The area of Las Cabezas de San Juan was inhabited by the indigenous Taino people at the time of the Spanish arrival to the Americas in 1492. Archaeological findings in the area suggest it was a prominent entry point into the island for Pre-Columbian trade. Although the town of Fajardo was founded in 1760 close to the south around the river of the same name, the area of the peninsula was not settled at the time. Throughout the 18th century these headlands were a hotspot for smuggling, which later prompted the establishment of a port to regulate trade and commerce in the area in 1820. A lighthouse was built in the summit of the highest point of Cabezas de San Juan in 1880, and inaugurated on May 2, 1882. The peninsula and the lighthouse itself played a role later at the Battle of Fajardo in the Puerto Rico campaign of the Spanish–American War when Spanish troops under the command of Captain Pedro del Pino successfully repelled a US landing under the command of Rear Admiral Frederick Rodgers in August of 1898, who only managed to capture the lighthouse.

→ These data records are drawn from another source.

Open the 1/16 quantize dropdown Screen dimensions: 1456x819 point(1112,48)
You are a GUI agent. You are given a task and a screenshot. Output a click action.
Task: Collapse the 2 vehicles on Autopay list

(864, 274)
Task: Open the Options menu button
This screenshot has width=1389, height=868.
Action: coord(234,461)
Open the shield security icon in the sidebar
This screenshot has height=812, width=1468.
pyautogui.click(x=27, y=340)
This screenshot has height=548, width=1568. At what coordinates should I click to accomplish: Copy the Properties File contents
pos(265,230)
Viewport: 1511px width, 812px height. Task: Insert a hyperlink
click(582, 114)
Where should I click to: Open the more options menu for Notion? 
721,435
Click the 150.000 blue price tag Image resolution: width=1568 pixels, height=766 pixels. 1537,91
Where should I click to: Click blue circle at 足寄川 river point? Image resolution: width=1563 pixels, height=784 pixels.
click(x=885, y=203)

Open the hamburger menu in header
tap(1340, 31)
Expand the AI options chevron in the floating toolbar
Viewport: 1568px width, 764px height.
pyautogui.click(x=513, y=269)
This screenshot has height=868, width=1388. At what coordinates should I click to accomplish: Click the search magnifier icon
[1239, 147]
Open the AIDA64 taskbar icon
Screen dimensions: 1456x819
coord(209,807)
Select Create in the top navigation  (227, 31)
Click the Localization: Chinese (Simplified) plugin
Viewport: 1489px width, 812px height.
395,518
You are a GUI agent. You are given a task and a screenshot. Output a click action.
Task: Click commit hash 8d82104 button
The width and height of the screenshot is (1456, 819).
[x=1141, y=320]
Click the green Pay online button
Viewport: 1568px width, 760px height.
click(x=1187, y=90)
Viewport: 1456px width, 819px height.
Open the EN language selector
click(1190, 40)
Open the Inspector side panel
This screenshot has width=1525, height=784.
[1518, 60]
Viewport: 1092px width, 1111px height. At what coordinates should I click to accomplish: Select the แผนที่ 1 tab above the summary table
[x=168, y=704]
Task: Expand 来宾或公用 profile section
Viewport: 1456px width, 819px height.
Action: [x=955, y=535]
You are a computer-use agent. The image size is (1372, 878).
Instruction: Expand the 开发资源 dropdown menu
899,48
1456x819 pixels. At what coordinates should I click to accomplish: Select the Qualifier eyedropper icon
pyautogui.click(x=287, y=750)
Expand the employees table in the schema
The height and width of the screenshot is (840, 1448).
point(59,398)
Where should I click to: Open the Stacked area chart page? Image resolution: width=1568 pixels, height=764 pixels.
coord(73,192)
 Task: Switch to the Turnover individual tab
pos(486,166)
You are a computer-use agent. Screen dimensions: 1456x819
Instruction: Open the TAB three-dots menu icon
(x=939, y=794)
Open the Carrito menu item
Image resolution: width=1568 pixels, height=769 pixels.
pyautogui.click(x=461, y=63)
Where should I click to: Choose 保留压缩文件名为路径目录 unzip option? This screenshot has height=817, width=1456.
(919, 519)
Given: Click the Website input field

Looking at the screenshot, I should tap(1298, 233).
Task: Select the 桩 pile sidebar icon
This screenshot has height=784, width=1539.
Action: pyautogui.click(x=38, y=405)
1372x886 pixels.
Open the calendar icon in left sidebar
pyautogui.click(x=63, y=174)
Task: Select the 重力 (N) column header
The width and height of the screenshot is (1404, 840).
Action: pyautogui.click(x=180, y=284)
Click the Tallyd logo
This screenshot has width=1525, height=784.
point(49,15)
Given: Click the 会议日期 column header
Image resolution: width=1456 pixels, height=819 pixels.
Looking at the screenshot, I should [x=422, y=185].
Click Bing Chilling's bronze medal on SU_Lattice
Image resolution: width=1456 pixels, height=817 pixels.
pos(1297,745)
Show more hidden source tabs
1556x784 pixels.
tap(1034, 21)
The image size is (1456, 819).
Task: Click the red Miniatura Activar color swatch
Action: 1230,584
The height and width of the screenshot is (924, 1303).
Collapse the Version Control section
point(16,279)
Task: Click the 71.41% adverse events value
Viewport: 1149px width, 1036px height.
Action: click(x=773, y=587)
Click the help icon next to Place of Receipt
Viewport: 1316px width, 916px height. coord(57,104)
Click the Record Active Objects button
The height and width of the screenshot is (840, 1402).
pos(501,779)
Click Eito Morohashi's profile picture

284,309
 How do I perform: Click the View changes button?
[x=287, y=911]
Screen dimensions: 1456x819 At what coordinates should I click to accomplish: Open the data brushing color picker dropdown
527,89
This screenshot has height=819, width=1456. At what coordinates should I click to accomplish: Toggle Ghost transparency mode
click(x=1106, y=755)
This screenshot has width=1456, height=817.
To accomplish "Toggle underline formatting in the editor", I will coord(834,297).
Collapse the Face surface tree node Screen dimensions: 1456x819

The peninsula itself became a wildlife refuge in 1975 when it was acquired by the Conservation Trust of Puerto Rico, it was later proclaimed a nature reserve in 1986. Hurricane Hugo made landfall in the cape and crossed the reserve as a strong Category 3 storm on September 18, 1989, after having devastated the island of Vieques earlier that same day.

== Recreation ==
Cabezas de San Juan Nature Reserve today is owned and managed by the Conservation Trust of Puerto Rico, and it is open to the public. The lighthouse operates now as a museum, also managed by the Conservation Trust of Puerto Rico.